And yet, after 173 years, it's apparently closing.

Bloody stupid overheated housing market. How can they even think of turning Naughtons into student accommodation?? And surely they could do it without losing the pub! There are plenty of students who'd pay to live above a pub!!

I lived in one of the residential colleges down the road. I did Honours in the department across the road. I haven't been there since they gentrified the place some time in the early 2000s, but it still holds great memories for me.

A group from my Honours cohort (together with students from neighbouring departments) used to go there for a counter meal and to watch Melrose Place every week together.

My 3rd year lab prac group went there every lunchtime break until we were asked not to drink alcohol before returning to continue the all day prac. (I still don't think this was affecting our results in any meaningful way!) Even then we still went afterwards. (Actually we still went for the counter meal at lunch, we just got the non-alcoholic variety of drink with it.)

Pretty much every college function ended up there at some point.
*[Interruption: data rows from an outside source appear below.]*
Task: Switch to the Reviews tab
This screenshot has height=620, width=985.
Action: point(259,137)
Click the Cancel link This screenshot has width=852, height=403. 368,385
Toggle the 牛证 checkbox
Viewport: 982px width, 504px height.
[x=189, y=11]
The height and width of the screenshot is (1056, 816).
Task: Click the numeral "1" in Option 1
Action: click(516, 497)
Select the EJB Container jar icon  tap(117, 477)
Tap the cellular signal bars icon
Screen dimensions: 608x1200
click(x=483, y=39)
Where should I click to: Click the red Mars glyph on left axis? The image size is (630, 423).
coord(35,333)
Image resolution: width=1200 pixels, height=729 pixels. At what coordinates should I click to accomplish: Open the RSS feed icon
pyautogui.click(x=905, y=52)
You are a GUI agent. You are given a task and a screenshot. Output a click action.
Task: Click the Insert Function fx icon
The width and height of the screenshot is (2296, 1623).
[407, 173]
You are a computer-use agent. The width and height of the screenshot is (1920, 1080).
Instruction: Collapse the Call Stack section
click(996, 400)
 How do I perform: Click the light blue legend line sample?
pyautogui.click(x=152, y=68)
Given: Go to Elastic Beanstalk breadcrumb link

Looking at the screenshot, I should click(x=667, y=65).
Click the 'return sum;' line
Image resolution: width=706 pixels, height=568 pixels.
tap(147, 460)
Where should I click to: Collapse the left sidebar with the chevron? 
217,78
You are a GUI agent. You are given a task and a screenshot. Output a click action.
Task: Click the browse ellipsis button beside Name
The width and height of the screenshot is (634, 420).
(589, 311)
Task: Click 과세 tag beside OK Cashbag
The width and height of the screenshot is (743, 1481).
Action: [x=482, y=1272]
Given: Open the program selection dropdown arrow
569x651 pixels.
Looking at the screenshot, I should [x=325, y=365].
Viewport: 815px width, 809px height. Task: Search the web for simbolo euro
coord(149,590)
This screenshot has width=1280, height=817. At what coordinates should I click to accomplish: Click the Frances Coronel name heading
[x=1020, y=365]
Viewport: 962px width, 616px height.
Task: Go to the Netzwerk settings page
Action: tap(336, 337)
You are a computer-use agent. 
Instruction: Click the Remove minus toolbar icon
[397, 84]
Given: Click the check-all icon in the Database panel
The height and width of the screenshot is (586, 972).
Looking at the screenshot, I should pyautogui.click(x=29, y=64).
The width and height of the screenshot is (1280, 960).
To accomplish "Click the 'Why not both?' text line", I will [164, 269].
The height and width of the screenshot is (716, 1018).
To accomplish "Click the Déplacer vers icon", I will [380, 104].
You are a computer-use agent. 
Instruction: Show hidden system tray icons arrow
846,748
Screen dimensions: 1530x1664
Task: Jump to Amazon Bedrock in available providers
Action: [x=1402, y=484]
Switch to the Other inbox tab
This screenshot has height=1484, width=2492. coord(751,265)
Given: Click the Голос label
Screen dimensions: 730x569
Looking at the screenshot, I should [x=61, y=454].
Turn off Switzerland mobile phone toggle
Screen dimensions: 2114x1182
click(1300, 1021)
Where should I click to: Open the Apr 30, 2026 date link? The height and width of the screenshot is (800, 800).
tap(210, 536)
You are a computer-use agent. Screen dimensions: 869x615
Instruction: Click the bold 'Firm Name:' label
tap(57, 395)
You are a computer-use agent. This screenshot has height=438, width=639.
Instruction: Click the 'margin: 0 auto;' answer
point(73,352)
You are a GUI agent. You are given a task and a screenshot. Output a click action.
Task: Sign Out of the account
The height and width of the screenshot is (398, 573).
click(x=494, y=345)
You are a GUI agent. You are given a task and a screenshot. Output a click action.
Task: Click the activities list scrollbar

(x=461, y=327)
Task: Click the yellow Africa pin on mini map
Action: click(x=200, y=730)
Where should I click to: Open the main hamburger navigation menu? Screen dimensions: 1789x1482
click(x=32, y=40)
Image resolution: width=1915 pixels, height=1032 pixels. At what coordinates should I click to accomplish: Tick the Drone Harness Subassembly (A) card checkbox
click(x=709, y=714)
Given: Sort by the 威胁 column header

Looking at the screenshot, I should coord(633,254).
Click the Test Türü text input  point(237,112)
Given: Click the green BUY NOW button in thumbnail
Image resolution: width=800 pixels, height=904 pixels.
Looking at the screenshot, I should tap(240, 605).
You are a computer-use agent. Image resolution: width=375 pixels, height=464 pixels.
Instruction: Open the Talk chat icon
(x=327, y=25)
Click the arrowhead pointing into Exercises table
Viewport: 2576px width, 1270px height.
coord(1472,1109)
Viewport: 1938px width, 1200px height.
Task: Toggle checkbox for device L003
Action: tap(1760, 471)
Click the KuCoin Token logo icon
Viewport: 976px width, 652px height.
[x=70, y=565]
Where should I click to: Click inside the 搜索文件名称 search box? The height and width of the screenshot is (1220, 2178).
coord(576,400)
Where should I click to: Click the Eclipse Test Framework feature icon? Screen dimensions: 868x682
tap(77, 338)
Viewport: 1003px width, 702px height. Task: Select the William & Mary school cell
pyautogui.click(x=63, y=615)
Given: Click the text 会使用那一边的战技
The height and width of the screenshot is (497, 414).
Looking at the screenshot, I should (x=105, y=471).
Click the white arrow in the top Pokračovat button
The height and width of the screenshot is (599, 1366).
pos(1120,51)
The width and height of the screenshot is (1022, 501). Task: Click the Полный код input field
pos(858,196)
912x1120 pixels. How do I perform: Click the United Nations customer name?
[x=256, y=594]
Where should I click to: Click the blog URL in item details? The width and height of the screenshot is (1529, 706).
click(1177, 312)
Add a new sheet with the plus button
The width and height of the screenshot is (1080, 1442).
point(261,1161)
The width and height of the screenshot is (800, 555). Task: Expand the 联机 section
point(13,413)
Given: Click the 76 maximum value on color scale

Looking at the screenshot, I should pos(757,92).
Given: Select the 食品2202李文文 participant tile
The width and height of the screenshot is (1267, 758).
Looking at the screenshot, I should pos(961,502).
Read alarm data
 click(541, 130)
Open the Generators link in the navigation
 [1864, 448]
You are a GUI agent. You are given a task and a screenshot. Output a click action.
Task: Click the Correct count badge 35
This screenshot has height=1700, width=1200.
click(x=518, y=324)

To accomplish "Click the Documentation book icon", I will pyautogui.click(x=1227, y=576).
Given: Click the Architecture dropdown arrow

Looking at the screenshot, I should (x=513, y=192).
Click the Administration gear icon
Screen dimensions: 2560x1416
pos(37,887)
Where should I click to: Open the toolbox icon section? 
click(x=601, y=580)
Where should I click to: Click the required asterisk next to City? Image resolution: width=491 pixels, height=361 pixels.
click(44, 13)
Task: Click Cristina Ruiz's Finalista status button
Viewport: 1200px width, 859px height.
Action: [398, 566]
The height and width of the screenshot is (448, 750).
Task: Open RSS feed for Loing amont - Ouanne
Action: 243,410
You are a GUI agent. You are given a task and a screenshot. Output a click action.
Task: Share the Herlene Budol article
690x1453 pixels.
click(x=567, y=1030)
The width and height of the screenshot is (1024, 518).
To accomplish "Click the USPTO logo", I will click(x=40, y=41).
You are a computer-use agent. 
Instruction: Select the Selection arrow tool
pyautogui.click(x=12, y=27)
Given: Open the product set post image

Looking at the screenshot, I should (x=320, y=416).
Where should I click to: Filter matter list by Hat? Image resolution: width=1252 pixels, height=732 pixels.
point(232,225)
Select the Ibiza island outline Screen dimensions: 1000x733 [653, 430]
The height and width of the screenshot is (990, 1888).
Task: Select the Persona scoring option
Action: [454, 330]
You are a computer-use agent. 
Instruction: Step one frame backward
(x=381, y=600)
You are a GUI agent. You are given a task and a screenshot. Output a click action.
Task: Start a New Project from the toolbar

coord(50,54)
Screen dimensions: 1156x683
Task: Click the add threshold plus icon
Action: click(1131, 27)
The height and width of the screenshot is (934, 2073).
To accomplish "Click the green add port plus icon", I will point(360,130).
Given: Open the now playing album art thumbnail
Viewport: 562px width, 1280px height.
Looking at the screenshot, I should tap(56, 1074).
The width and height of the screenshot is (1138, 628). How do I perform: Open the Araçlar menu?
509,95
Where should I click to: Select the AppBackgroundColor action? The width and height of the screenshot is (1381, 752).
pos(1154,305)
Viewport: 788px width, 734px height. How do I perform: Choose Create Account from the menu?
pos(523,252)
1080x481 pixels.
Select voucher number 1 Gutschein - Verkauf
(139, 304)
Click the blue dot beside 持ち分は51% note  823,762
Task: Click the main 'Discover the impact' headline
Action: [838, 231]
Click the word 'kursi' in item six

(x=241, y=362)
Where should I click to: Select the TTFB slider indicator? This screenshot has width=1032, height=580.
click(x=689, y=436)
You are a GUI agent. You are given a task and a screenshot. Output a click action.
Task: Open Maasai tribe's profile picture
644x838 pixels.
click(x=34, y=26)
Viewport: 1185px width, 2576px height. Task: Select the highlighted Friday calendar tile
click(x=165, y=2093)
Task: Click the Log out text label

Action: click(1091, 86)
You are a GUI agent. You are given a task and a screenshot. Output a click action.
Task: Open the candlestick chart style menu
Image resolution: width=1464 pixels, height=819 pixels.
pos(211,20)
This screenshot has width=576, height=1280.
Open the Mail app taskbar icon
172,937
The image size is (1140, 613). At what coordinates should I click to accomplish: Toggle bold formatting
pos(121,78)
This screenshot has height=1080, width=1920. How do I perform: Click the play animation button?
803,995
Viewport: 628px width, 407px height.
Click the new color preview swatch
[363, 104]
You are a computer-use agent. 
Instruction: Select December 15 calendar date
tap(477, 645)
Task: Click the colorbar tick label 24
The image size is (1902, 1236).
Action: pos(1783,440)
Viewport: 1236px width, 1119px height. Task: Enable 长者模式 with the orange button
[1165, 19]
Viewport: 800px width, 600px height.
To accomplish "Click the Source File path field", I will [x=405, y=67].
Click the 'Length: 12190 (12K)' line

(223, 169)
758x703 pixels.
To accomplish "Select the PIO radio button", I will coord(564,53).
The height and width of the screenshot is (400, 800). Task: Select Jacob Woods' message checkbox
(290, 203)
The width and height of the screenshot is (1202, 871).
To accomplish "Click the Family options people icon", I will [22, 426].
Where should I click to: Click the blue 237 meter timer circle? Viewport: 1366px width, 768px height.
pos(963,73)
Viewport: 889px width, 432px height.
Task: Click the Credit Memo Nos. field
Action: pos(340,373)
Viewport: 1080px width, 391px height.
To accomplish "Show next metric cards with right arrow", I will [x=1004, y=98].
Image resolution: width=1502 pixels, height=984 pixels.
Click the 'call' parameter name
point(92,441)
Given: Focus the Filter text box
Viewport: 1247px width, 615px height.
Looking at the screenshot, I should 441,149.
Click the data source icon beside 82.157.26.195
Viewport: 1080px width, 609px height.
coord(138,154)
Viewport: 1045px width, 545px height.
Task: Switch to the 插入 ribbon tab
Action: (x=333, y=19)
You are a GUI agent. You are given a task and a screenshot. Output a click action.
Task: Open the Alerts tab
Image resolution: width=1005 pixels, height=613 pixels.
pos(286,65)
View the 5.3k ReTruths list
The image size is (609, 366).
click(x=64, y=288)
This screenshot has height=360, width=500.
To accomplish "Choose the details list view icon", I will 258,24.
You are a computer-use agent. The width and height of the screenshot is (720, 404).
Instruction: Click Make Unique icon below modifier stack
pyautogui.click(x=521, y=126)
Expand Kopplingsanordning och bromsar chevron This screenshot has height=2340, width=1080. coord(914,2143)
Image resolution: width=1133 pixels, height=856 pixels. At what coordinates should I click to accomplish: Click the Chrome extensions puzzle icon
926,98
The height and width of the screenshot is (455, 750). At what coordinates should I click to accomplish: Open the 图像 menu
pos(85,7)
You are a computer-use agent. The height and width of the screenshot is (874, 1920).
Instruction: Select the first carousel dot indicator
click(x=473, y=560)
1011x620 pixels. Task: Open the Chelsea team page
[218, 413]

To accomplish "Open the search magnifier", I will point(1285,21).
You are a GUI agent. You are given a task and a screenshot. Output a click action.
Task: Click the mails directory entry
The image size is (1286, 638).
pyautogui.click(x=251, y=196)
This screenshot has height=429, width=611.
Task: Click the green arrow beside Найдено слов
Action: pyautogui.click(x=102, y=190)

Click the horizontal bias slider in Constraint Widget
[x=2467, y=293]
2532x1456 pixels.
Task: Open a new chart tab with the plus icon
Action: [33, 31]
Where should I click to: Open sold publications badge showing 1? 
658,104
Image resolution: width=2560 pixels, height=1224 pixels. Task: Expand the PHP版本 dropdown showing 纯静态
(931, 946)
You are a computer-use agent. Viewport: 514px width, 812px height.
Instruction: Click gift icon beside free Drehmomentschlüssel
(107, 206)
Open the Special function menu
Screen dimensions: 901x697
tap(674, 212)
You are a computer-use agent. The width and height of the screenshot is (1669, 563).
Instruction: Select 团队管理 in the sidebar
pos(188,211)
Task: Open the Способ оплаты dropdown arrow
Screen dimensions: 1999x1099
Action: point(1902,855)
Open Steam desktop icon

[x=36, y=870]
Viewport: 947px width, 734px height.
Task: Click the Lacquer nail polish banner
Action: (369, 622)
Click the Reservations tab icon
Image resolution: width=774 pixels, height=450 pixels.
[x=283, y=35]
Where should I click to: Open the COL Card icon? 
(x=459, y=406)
It was the pre-pub crawl meeting place, the post-pub crawl meeting place (for those still capable of movement), the after formal dinner meeting place, the meeting place in general.

I have some seriously interesting photos taken in it. I am still grateful that I had left before Carlton won a grand final and half the players decided to celebrate there. (This was from the less feral part of the celebrations. Probably fortunately the more feral parts weren't filmed.)

I had some great nights there. I had some crappy nights there. I think I still have a beer glass or two from there.

Seriously, how can they be closing Naughtons?? Unbelievable.